[Dataset entries]
* * *
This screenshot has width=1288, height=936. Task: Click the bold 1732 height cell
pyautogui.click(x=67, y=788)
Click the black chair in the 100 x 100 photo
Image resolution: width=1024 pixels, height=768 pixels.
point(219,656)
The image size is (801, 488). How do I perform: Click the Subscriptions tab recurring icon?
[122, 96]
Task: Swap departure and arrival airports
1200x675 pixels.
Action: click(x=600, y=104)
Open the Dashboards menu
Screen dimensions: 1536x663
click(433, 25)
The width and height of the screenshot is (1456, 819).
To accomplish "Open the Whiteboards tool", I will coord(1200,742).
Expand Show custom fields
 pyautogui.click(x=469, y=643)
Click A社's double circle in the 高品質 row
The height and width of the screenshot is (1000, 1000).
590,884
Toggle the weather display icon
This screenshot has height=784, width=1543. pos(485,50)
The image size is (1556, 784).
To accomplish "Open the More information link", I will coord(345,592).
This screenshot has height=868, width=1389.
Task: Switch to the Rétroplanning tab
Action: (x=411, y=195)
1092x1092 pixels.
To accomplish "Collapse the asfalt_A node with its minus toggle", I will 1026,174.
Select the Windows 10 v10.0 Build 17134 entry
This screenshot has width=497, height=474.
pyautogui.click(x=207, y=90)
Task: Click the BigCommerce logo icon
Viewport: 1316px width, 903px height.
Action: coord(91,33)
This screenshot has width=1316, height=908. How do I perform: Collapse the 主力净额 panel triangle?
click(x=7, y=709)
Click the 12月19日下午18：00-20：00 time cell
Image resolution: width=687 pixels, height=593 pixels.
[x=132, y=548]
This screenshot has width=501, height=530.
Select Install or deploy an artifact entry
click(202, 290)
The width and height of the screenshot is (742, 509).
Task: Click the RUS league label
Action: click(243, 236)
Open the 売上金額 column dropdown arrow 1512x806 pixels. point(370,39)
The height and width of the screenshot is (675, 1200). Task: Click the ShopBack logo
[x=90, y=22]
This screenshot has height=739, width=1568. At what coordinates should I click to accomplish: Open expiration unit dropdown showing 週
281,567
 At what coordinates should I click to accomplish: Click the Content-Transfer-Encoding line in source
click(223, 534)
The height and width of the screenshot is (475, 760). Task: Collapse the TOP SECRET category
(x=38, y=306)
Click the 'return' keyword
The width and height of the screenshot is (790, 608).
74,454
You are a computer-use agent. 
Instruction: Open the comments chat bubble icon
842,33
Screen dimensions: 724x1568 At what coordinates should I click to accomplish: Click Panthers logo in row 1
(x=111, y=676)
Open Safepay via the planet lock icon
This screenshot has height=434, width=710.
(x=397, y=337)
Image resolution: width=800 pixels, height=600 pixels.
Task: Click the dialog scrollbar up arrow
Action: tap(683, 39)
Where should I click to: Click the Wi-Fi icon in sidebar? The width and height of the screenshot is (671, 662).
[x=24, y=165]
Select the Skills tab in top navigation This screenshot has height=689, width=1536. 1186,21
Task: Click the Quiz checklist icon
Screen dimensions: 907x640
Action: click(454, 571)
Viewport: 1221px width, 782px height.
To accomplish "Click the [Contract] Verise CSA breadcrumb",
* * *
* Task statement
Restate the data above word for word.

* Task result
This screenshot has width=1288, height=936. Task: Click the bold 1732 height cell
pyautogui.click(x=67, y=788)
Click the black chair in the 100 x 100 photo
Image resolution: width=1024 pixels, height=768 pixels.
point(219,656)
The image size is (801, 488). How do I perform: Click the Subscriptions tab recurring icon?
[122, 96]
Task: Swap departure and arrival airports
1200x675 pixels.
Action: click(x=600, y=104)
Open the Dashboards menu
Screen dimensions: 1536x663
click(433, 25)
The width and height of the screenshot is (1456, 819).
To accomplish "Open the Whiteboards tool", I will coord(1200,742).
Expand Show custom fields
 pyautogui.click(x=469, y=643)
Click A社's double circle in the 高品質 row
The height and width of the screenshot is (1000, 1000).
590,884
Toggle the weather display icon
This screenshot has height=784, width=1543. pos(485,50)
The image size is (1556, 784).
To accomplish "Open the More information link", I will coord(345,592).
This screenshot has height=868, width=1389.
Task: Switch to the Rétroplanning tab
Action: (x=411, y=195)
1092x1092 pixels.
To accomplish "Collapse the asfalt_A node with its minus toggle", I will 1026,174.
Select the Windows 10 v10.0 Build 17134 entry
This screenshot has width=497, height=474.
pyautogui.click(x=207, y=90)
Task: Click the BigCommerce logo icon
Viewport: 1316px width, 903px height.
Action: coord(91,33)
This screenshot has width=1316, height=908. How do I perform: Collapse the 主力净额 panel triangle?
click(x=7, y=709)
Click the 12月19日下午18：00-20：00 time cell
Image resolution: width=687 pixels, height=593 pixels.
[x=132, y=548]
This screenshot has width=501, height=530.
Select Install or deploy an artifact entry
click(202, 290)
The width and height of the screenshot is (742, 509).
Task: Click the RUS league label
Action: click(243, 236)
Open the 売上金額 column dropdown arrow 1512x806 pixels. point(370,39)
The height and width of the screenshot is (675, 1200). Task: Click the ShopBack logo
[x=90, y=22]
This screenshot has height=739, width=1568. At what coordinates should I click to accomplish: Open expiration unit dropdown showing 週
281,567
 At what coordinates should I click to accomplish: Click the Content-Transfer-Encoding line in source
click(223, 534)
The height and width of the screenshot is (475, 760). Task: Collapse the TOP SECRET category
(x=38, y=306)
Click the 'return' keyword
The width and height of the screenshot is (790, 608).
74,454
You are a computer-use agent. 
Instruction: Open the comments chat bubble icon
842,33
Screen dimensions: 724x1568 At what coordinates should I click to accomplish: Click Panthers logo in row 1
(x=111, y=676)
Open Safepay via the planet lock icon
This screenshot has height=434, width=710.
(x=397, y=337)
Image resolution: width=800 pixels, height=600 pixels.
Task: Click the dialog scrollbar up arrow
Action: tap(683, 39)
Where should I click to: Click the Wi-Fi icon in sidebar? The width and height of the screenshot is (671, 662).
[x=24, y=165]
Select the Skills tab in top navigation This screenshot has height=689, width=1536. 1186,21
Task: Click the Quiz checklist icon
Screen dimensions: 907x640
Action: click(454, 571)
Viewport: 1221px width, 782px height.
To accomplish "Click the [Contract] Verise CSA breadcrumb",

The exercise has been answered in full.